13 Leopardi intende che il ricordo delle illusioni giovanili, inaridite dal tempo trascorso senza uno scopo e dalla sofferenze dell’età matura, gli renderanno in parte amaro anche la dolcezza del “dì fatal” della morte, intesa come cessazione del proprio dolore.

14 Sul rapporto tra desideri e angosce, fino alla tentazione del suicidio, Leopardi scrive nella Zibaldone (18 luglio 1823): “Il giovane moltissimo desidera e nulla ha, neppure come distrarre, divertire, ingannare il suo desiderio, e occupare la sua forza vitale, adoperarla, sfogarla. Quindi più giovani suicidi oggidì che fra gli antichi nmonpur giovani solamente, ma giovani e vecchi insieme”.

15 la fontana: si riferisce ad una vasca di villa Leopardi per la raccolta delle acque pluviali, e che anche nello Zibaldone è ricordata come possibile risorsa per un gesto estremo da parte dello scrittore.

16 I due termini, in rapporto ossimorico tra loro, sono inscindibilmente legati per Leopardi: la speranza suscitata dall’apertura alla vita va di pari passo con il “dolor” di chi è consapevole d’essere escluso dalla felicità autentica.

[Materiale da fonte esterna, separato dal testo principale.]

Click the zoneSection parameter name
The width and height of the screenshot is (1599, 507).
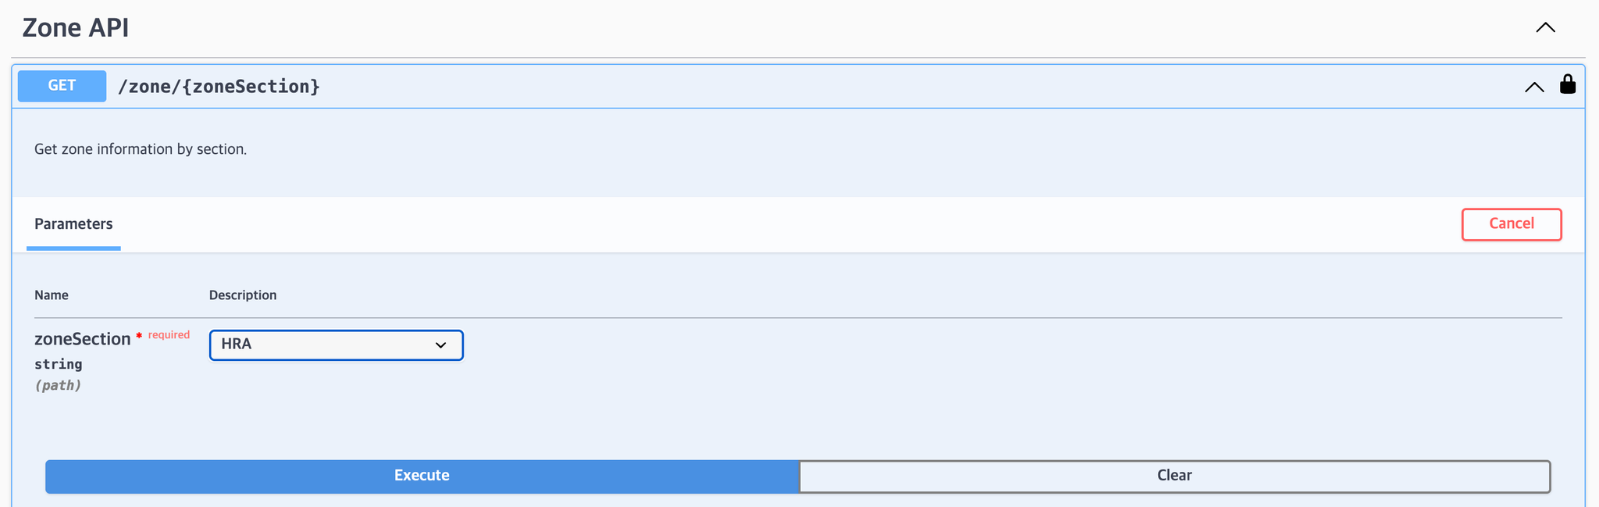coord(82,339)
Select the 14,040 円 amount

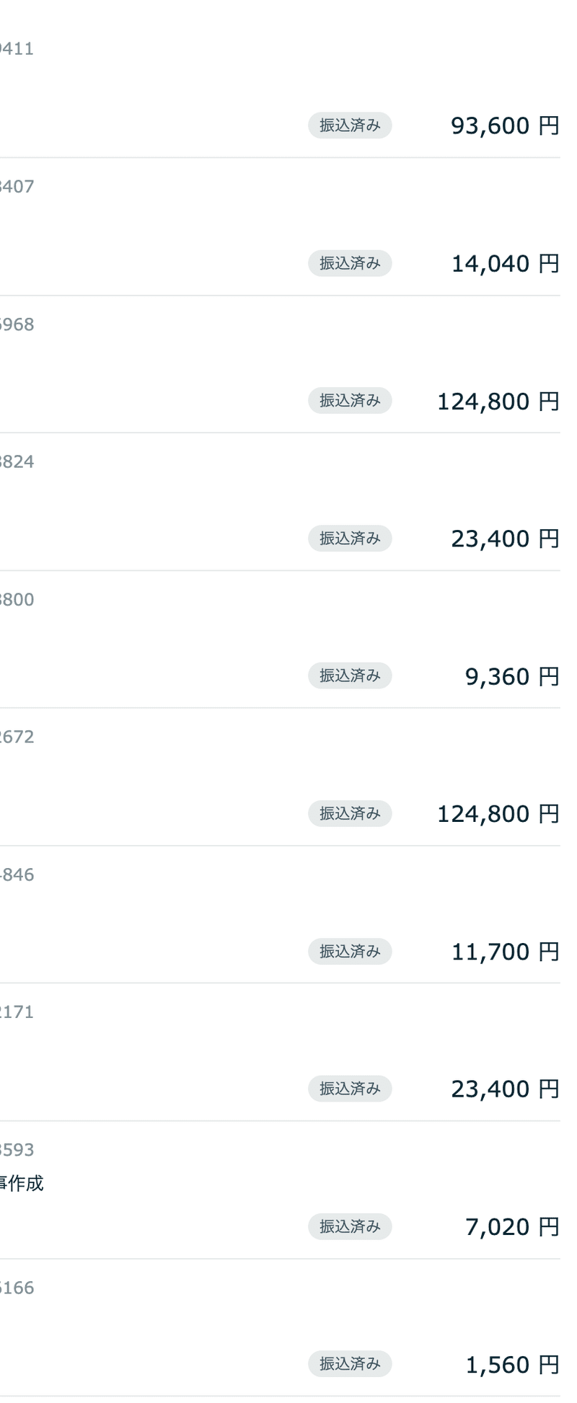[x=505, y=264]
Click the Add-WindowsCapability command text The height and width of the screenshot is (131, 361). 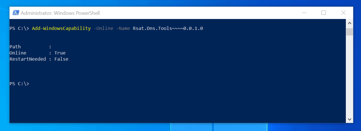tap(61, 28)
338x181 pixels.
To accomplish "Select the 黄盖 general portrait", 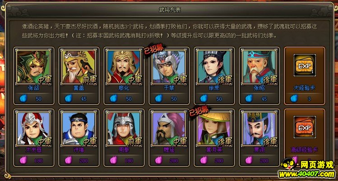I will [x=79, y=67].
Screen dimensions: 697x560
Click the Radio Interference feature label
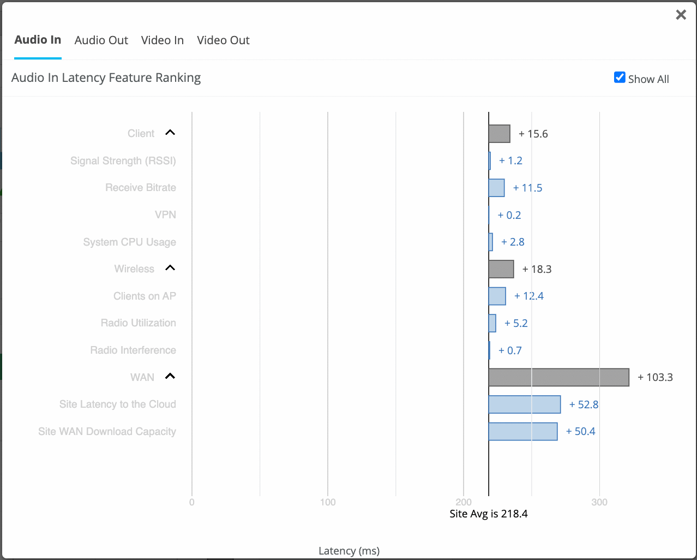coord(133,350)
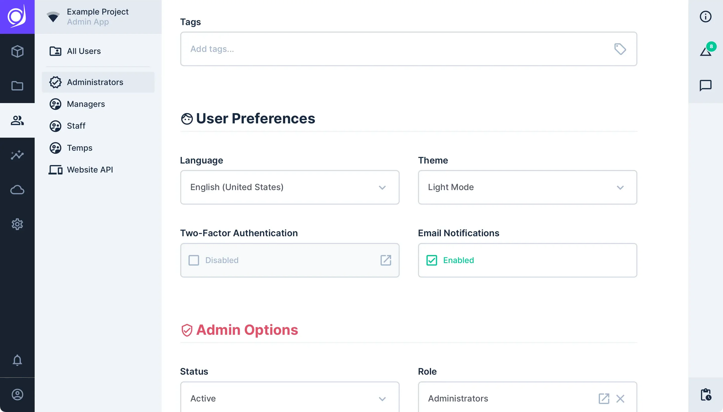Open the analytics trends icon

tap(17, 155)
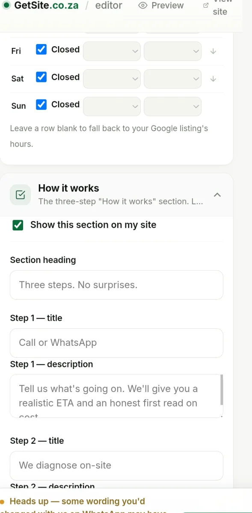Toggle the Sunday Closed checkbox
The image size is (252, 513).
[41, 104]
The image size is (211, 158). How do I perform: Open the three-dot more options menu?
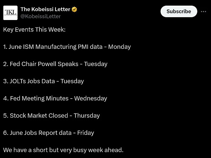[203, 12]
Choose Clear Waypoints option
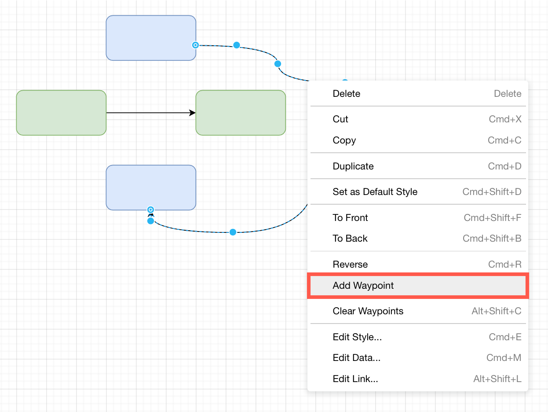Image resolution: width=548 pixels, height=412 pixels. 368,311
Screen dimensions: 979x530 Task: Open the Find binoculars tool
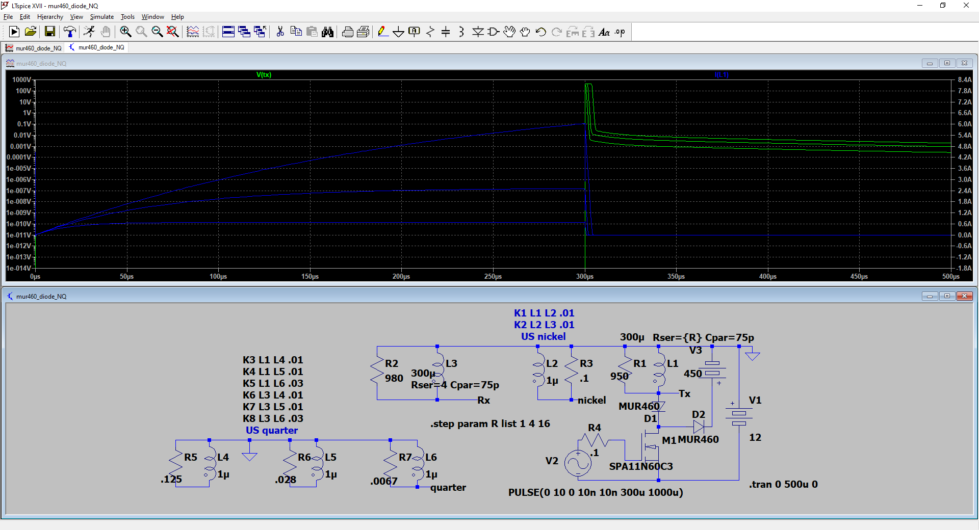click(327, 32)

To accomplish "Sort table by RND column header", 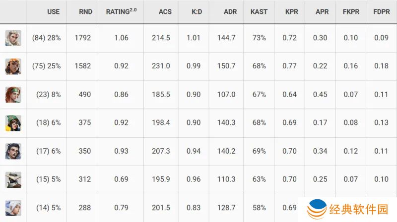I will pos(85,11).
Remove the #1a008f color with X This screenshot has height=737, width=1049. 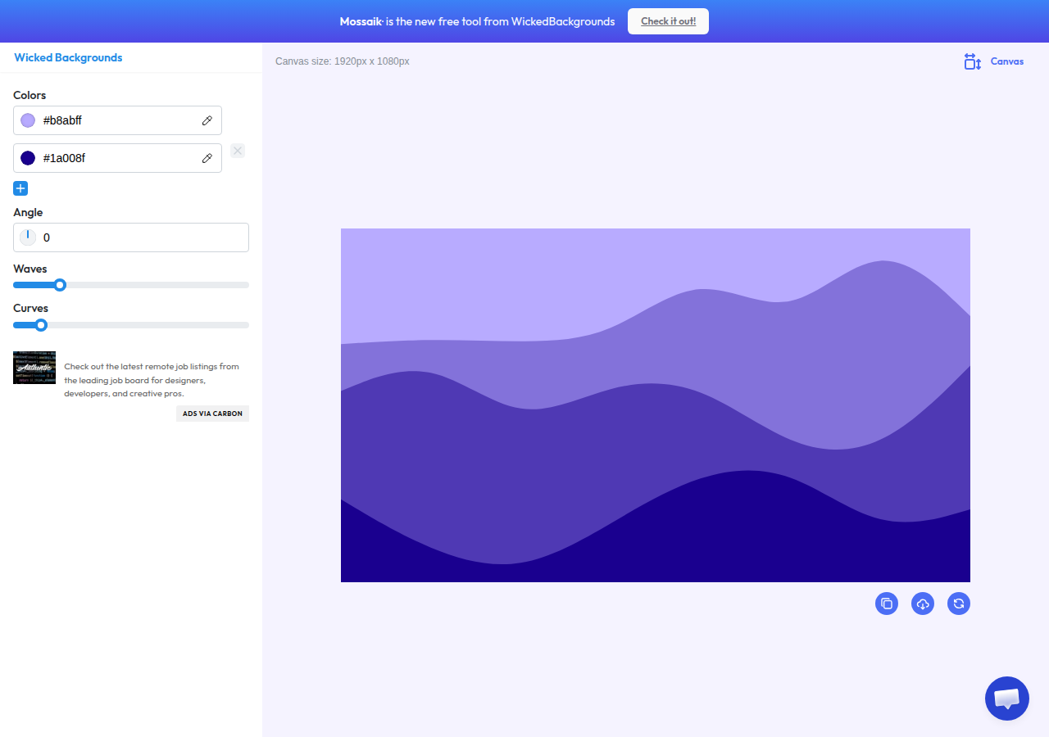click(238, 151)
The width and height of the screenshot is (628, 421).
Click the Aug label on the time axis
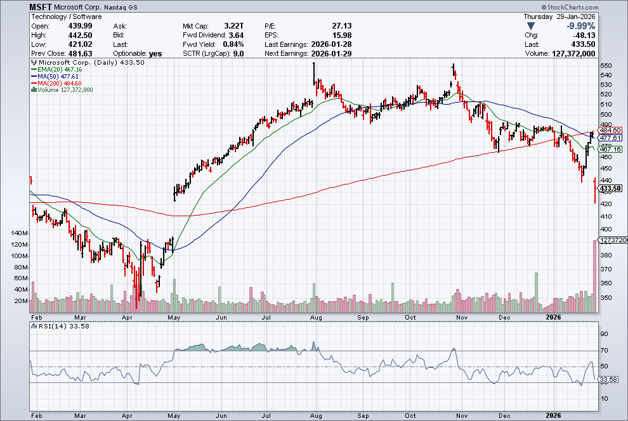[x=315, y=316]
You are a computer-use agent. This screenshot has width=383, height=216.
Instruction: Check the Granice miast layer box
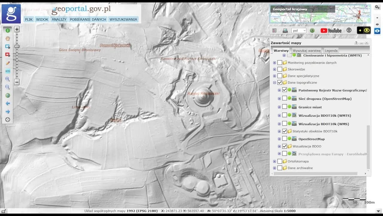point(285,107)
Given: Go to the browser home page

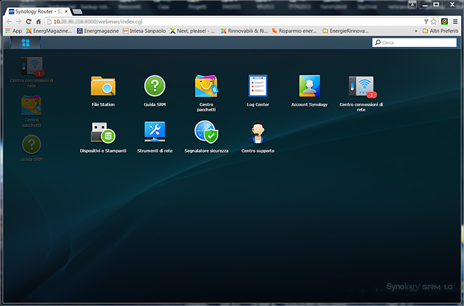Looking at the screenshot, I should coord(38,21).

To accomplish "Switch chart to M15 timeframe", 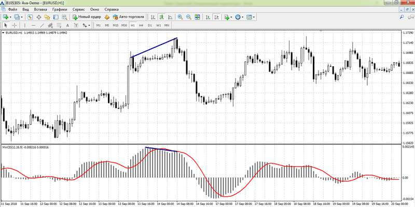I will pyautogui.click(x=115, y=25).
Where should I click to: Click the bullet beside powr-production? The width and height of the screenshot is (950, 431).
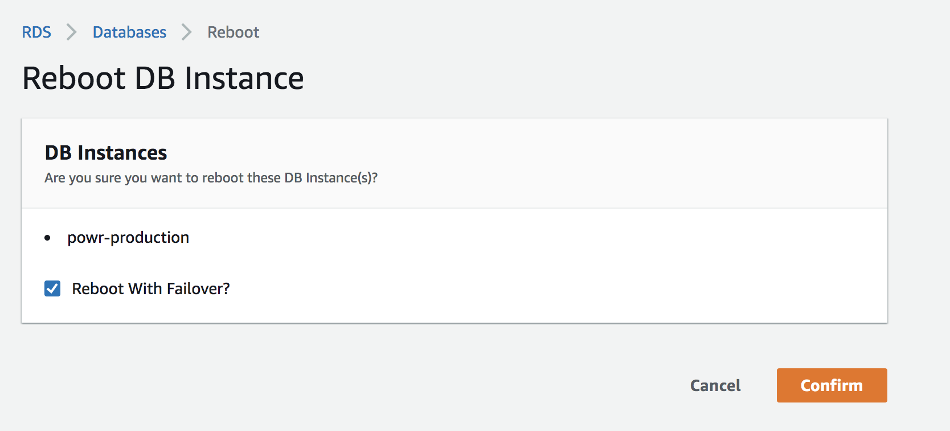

17 Costruzione vv. 119-124: “O primo entrar di giovinezza, o giorni vezzosi, inenarrabili, allor quando le donzelle primieramente sorridono al rapito mortal, chi rimembrar vi può senza sospiri?”. L’apertura della strofe si regge così su questa articolata interrogativa retorica, che prosegue anche nei versi successivi, e che riprende il tema della perdita irrecuperabile delle illusioni giovanili, e dell’acerbità del loro ricordo.

18 mostra che per signor l’accolga e chiami: nel “primo entrar di giovinezza” (v. 120), il mondo non solo sembra offrire un sostegno attivo all’uomo, ma, in un’atmosfera di gioia e felicità, addirittura lo riconosce come proprio signore (“per signor”, v. 130).

19 Nerina: nome poetico dietro cui probabilmente si cela Maria Belardinelli, giovane recanatese morta a ventisette anni nel 1827. Qui, come la Silvia del componimento omonimo, la figura femminile è una trasparente incarnazione della gioventù e della speranza.

20 sei gita: arcaismo per “sei andata”.